## Introduction

Machine learning is becoming one of the most revolutionary techniques in data science, allowing us to find nonlinear relationships between features and use it to predict new samples. One of the simpler methods in machine learning is the Multilayer Perceptron. In this article, I will discuss the concept behind the multilayer perceptron, and show you how you can build your own multilayer perceptron in Python without the popular `scikit-learn`

library. I feel that building the multilayer perceptron from scratch without the libraries allows us to get a deeper understanding of how ideas such as backpropagation and feed forward work. So, I have added both of them in folder `MLP_from_Srcatch`

, which contains the notebook `MLP.ipynb`

where I built the perceptron from scratch without using any library and I **highly** recommend reading (at least) chapters 1 & 2 of the free online book: Neural Networks and Deep Learning for a more complete discussion and in `MLP.py`

& `test.py`

where I’ve used numpy and pandas only. The whole code can be found in my Github: PerceptronPulse

Question: Why should I read your blog?

Answer: You should read my blog because, I think, imagine, you’re standing in-front of God, and God asked you about perceptrons. if you can explain it, I will tell forgive all your sins and let you into heaven ( or anything you want). I mean, who knows?, it’s better to be prepared! Anyways.

* * * * * * *

=== Required tasks ===
1. In the multilayer perceptron introduction, which two libraries are used in `MLP.py` and `test.py`?
2. Carry on writing the multilayer perceptron introduction, starting right after its final sentence.
The data after this point comes from an unrelated source.

=== Recorded information ===
* * * * * * *

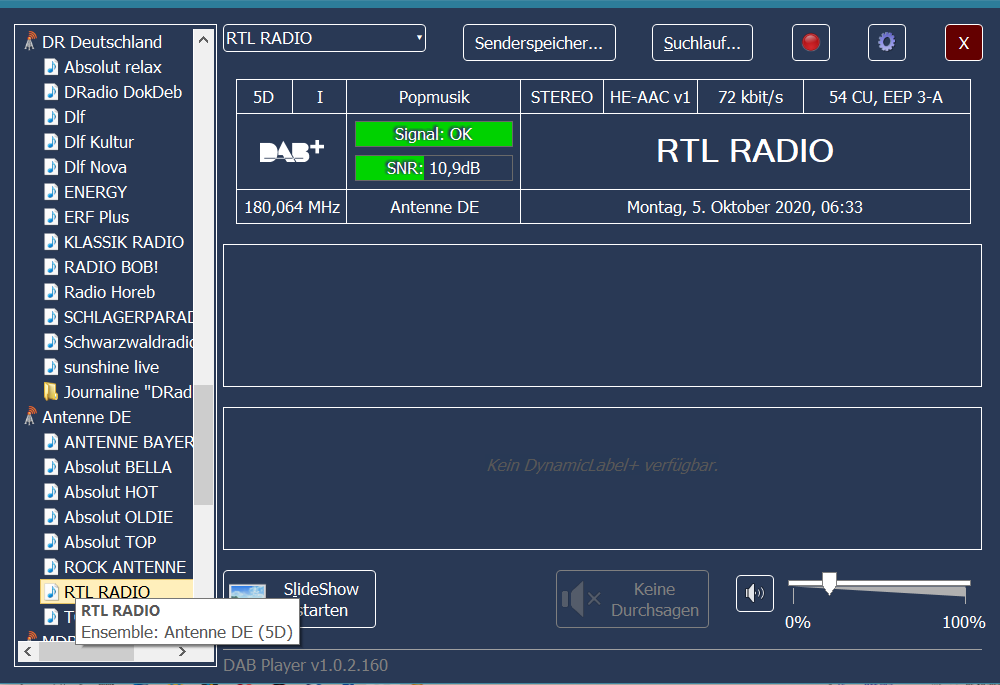
Task: Open the Senderspeicher dialog
Action: pyautogui.click(x=539, y=43)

* * * * * * *

=== Expected results ===
1. Numpy and pandas.

2.
## Perceptron

Before tackling the multilayer perceptron, we will first take a look at the much simpler single layer perceptron. The perceptron takes in n inputs from the various features x, and given various weights w, produces an output. This output gets put into a function that returns 1 if the input is more than 0 and -1 if it’s less that 0 (essentially a Heavyside function).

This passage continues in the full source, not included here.